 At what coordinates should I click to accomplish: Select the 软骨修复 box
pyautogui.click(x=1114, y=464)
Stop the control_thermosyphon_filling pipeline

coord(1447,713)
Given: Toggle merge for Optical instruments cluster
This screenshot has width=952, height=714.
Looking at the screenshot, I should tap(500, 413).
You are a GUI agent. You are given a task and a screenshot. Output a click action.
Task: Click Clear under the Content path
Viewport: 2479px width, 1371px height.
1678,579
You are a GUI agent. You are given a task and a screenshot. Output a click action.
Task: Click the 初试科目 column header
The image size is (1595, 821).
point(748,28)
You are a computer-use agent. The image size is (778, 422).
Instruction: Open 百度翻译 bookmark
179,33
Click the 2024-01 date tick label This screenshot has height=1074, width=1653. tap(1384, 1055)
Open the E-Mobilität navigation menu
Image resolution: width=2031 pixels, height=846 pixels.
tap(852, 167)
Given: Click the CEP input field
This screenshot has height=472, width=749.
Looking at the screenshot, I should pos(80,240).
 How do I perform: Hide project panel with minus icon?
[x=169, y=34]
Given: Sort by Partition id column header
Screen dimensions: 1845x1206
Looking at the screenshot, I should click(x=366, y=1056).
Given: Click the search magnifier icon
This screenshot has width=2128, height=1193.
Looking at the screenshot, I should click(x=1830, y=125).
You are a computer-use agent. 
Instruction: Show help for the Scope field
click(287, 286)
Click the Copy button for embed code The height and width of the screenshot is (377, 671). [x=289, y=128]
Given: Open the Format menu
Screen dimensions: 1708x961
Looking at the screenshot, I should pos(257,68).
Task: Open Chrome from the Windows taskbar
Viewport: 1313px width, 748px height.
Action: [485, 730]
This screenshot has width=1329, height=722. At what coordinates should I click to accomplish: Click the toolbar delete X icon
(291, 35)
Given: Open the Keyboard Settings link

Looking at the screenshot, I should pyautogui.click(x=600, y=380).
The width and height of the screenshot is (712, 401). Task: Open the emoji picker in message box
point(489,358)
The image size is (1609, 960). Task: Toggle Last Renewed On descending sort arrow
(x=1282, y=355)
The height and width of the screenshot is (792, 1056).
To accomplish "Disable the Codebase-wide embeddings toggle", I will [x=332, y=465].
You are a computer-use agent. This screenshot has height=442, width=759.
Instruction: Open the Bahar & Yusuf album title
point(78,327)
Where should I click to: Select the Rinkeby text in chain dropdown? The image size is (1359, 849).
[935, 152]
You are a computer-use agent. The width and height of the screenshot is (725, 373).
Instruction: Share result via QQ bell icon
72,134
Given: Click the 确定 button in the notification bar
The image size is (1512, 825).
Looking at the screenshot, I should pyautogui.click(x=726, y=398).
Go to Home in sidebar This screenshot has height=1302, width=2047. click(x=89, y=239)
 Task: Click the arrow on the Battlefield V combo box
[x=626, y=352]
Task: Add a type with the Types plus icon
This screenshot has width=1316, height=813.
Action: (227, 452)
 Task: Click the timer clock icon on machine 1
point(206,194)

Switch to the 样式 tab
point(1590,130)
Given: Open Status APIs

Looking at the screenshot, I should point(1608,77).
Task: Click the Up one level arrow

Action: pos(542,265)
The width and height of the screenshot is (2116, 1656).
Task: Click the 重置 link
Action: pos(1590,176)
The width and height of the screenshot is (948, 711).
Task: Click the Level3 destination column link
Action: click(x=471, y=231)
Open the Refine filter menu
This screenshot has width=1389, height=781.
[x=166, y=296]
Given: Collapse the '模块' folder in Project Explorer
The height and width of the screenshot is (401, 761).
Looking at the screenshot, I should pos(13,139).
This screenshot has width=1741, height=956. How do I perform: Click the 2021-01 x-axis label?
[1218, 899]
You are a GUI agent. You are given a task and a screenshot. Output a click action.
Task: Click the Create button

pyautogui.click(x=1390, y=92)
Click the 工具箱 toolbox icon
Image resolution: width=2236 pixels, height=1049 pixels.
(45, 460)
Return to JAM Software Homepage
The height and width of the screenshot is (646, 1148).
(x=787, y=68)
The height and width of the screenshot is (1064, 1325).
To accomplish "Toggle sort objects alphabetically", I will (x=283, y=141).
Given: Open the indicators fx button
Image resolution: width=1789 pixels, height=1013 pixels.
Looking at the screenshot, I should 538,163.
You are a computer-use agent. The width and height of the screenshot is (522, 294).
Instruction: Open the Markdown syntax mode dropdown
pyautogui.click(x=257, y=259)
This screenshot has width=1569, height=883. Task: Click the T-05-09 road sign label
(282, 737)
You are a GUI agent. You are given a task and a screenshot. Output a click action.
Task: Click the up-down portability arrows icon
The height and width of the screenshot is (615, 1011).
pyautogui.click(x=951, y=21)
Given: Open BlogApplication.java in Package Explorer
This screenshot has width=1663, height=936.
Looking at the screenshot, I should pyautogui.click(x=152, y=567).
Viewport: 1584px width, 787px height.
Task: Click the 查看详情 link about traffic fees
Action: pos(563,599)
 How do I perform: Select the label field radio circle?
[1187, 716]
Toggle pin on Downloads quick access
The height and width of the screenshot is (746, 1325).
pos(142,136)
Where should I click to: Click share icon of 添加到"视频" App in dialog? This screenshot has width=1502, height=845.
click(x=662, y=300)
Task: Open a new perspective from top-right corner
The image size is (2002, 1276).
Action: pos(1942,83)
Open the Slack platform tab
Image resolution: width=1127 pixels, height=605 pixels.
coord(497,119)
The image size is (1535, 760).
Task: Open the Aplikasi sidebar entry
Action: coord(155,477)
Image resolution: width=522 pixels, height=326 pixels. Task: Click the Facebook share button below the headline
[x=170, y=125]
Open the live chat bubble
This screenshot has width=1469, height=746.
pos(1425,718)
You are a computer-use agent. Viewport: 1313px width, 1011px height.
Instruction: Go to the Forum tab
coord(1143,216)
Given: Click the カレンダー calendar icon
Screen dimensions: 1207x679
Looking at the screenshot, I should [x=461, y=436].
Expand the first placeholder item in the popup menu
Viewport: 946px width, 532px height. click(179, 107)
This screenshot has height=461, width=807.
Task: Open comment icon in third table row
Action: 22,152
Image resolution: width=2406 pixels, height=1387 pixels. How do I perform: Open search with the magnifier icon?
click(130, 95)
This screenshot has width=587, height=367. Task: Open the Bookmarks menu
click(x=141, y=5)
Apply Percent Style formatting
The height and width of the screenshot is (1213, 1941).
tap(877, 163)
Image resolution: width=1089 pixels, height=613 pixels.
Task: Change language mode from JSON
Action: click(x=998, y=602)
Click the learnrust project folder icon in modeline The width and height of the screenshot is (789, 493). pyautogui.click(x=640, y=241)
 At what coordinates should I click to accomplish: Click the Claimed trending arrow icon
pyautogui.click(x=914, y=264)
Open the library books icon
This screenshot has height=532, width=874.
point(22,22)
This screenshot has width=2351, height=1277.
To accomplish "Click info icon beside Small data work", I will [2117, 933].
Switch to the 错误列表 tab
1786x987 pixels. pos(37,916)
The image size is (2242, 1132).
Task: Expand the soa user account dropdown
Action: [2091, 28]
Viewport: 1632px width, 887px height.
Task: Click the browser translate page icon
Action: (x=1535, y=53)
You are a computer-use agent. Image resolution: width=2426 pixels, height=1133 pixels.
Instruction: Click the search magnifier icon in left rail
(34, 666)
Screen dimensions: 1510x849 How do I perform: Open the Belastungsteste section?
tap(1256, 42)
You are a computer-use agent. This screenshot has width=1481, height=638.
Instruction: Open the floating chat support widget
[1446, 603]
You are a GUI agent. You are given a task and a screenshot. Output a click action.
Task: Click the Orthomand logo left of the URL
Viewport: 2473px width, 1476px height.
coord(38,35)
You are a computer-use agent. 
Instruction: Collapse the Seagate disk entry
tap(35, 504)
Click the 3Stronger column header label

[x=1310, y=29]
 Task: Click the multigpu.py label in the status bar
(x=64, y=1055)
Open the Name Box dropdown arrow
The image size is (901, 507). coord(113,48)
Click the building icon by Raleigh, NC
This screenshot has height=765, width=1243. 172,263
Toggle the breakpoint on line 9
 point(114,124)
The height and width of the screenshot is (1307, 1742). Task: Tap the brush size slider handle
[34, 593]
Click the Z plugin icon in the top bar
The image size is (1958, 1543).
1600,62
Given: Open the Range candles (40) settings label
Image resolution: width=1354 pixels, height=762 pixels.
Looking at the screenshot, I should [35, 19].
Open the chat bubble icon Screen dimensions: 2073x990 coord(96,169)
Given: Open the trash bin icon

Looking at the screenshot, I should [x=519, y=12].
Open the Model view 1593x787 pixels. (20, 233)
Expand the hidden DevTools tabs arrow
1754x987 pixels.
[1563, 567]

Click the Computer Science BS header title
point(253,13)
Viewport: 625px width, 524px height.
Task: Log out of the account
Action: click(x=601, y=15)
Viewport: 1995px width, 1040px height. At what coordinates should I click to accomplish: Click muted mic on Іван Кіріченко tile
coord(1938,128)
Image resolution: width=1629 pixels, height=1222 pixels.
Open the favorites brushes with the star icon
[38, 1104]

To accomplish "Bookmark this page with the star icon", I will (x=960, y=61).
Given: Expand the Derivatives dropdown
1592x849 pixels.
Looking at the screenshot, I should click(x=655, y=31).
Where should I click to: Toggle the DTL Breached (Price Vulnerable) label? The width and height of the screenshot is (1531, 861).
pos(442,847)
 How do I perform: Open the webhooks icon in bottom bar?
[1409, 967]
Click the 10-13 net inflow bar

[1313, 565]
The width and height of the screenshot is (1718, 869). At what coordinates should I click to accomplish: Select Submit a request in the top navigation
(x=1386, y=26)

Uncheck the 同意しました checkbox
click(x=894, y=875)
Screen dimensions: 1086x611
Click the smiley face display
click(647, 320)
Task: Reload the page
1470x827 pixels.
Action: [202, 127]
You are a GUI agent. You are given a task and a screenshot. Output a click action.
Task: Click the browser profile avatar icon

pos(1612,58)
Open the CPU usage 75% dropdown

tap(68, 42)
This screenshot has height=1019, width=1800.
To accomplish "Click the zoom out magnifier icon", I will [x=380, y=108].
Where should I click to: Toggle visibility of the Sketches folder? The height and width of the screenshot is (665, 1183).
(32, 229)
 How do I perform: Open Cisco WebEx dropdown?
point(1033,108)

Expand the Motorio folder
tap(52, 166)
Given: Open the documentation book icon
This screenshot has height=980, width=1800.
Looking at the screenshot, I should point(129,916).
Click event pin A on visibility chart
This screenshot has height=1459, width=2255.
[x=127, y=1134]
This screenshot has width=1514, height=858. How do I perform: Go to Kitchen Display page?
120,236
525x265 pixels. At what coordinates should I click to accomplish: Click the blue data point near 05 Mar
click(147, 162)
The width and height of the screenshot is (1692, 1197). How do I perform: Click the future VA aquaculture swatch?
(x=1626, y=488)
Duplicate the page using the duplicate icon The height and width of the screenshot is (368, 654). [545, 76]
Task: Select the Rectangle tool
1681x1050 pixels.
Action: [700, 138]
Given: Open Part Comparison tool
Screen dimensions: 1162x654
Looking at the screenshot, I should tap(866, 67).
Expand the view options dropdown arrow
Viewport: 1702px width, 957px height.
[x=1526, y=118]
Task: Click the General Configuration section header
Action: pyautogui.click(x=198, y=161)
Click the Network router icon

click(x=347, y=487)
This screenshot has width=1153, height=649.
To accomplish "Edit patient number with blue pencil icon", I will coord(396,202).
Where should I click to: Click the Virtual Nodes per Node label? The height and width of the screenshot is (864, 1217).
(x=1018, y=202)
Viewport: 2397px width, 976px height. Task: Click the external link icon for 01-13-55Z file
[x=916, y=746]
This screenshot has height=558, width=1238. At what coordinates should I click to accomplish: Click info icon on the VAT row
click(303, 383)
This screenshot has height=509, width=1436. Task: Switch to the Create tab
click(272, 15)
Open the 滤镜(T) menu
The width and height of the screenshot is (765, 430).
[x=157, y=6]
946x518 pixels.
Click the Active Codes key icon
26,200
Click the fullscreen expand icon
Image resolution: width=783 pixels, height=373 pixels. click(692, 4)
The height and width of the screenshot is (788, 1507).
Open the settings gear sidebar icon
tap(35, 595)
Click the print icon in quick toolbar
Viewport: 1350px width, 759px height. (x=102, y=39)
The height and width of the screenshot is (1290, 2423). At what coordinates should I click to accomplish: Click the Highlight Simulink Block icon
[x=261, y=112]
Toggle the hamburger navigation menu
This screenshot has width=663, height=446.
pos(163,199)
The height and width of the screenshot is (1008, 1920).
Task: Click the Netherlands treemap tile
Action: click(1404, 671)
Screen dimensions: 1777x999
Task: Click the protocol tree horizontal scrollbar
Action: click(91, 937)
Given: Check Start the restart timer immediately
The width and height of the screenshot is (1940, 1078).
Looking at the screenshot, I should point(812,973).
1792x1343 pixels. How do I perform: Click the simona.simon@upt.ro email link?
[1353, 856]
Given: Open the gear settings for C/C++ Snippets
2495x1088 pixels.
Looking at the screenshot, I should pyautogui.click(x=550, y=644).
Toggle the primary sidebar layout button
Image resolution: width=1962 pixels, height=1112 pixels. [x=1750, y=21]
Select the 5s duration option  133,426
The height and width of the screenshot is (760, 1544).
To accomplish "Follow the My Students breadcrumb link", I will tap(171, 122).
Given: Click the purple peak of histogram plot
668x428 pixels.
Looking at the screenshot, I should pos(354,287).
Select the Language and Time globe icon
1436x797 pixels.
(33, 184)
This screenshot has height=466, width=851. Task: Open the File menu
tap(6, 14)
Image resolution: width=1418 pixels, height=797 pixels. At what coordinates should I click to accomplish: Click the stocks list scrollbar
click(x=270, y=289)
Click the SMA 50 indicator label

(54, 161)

-*-

• Work request
Report each line of the entries where the word "Explorer" occurs.

• Result for this exercise
Given: Collapse the '模块' folder in Project Explorer
Given: Open BlogApplication.java in Package Explorer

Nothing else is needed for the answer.